2. Property Market Trends and Predictions
According to the Malay Mail Online, experts predicted earlier this year that for 2016, the first half would see real estate transactions total at RM35 billion, as compared to RM36.38 billion in the first half of the previous year. In other words, the market will not fluctuate wildly, nor will it crash. Although seeing profits skyrocket is always desirable, in the long-term, it’s actually best for investors to allow the market to stabilize and develop again, rather than forging forward without recognizing the trends. Right now, the market is not prime for investors, but it’s not continuing to spiral downward. The state of other economies as well, such as China and Singapore, will also directly impact how real estate fares in the second half of 2016.
3. The Current State of the Real Estate Sector
The Star Online points out that although investors might be willing to pay high prices for choice real estate, there’s no guarantee that rental prices will then match the amount. This is another way of saying that if you’re hoping to break even with only a small margin of error allowed, it’s not the right time to invest. Buyers with more leeway to absorb losses and who can afford to fail, but want to try nonetheless, are the only major real estate investors in the current market. Any smart investor will wait until market prices match what rental incomes can be, and then go from there. If you’re an investor with a solid but humble financial portfolio, now is not the right time to purchase property. Watch the market as it recovers, and wait for demand to also meet supply.
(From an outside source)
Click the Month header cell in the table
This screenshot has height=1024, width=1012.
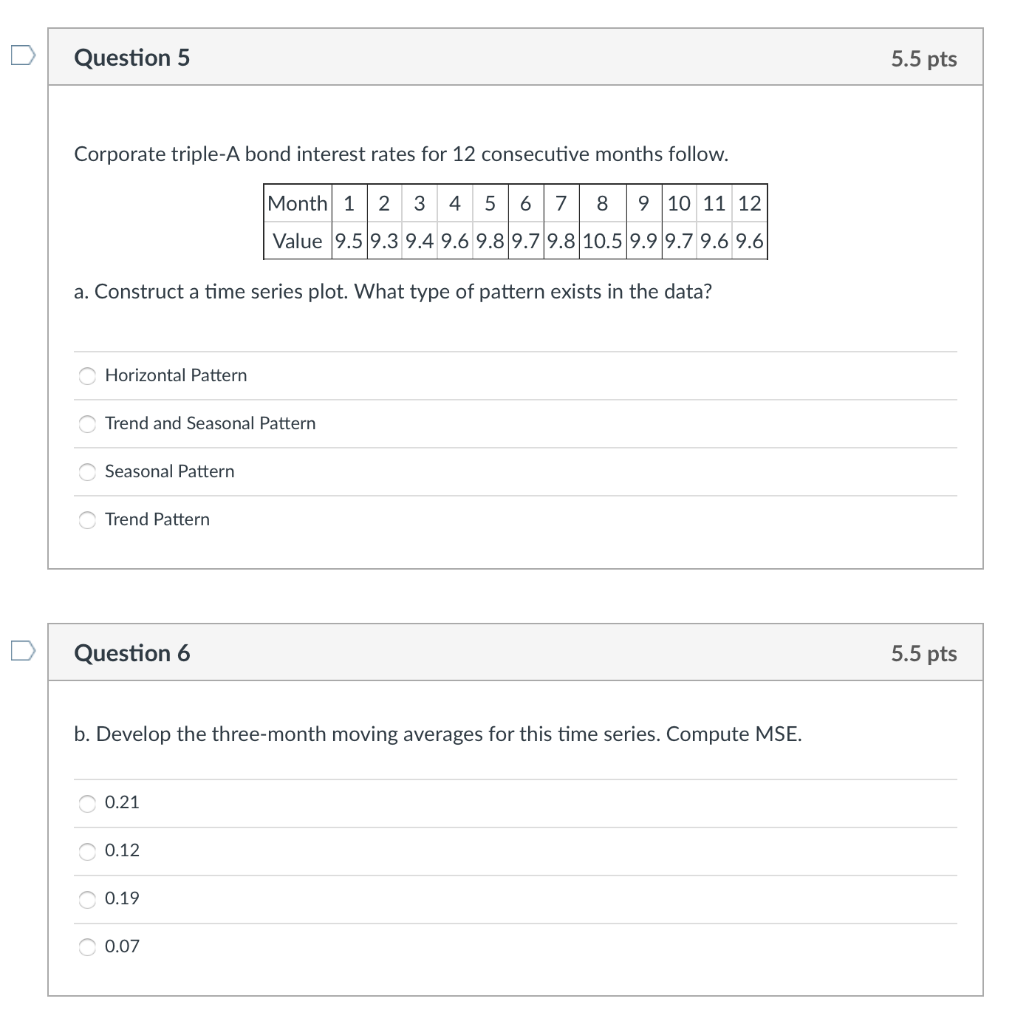(x=297, y=203)
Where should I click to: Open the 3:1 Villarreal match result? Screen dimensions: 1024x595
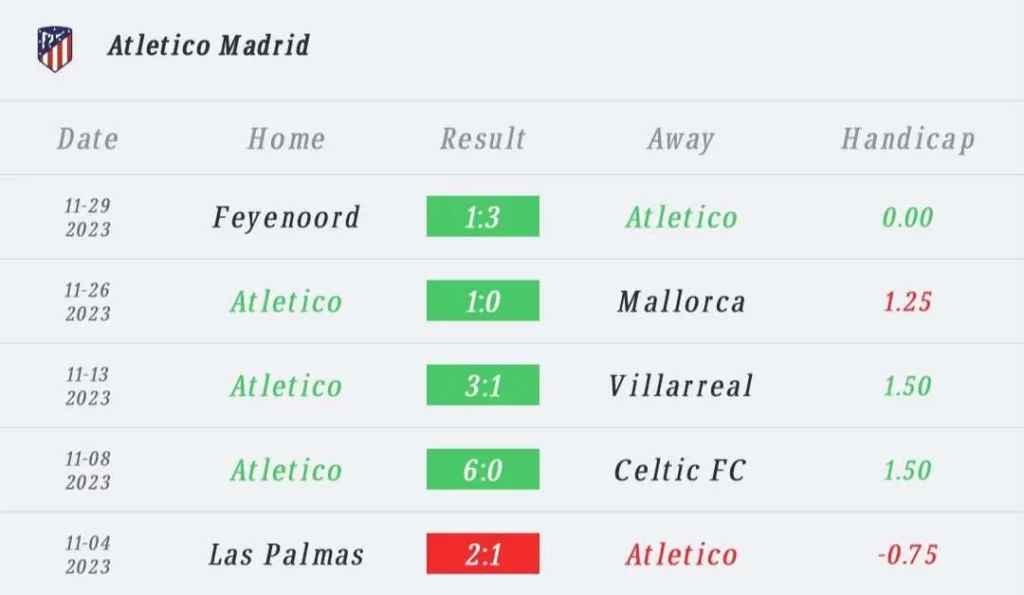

In order to adjust due to the Malaysian real estate bubble pop a few years ago, many developers halted building new units until the residential housing market was ready to pick back up. As such, if you’re being financially conservative, then don’t jump in when the market is still cloudy and in recovery.
4. Continued Power of Online Search Portals
As is to be expected, the power of the Internet continues to be a force to be reckoned with even outside price trends and market values. Sites that allow investors to search properties and compare prices at the click of a button empower buyers and brokers alike, presenting a snapshot day by day of what the real estate market is actually doing. Keeping in tune with these tools is especially important to investors monitoring the mood of the market, including both buyers and renters.
Overall, real estate can be a risky business if you jump in headfirst without a plan. Many investors just a few years ago were rash, completely absorbed into the fantasy world of when real estate was at its peak and garnering huge profits. However, that all ended after the worldwide economic recession and the backlash of the Malaysian real estate bubble popping. The best advice investors can take in 2016 and going into next year is that sure and steady is the best advice possible. Keep your eye on exactly what you want your investment to bring you and for a time when the market is up. That’s the time to invest.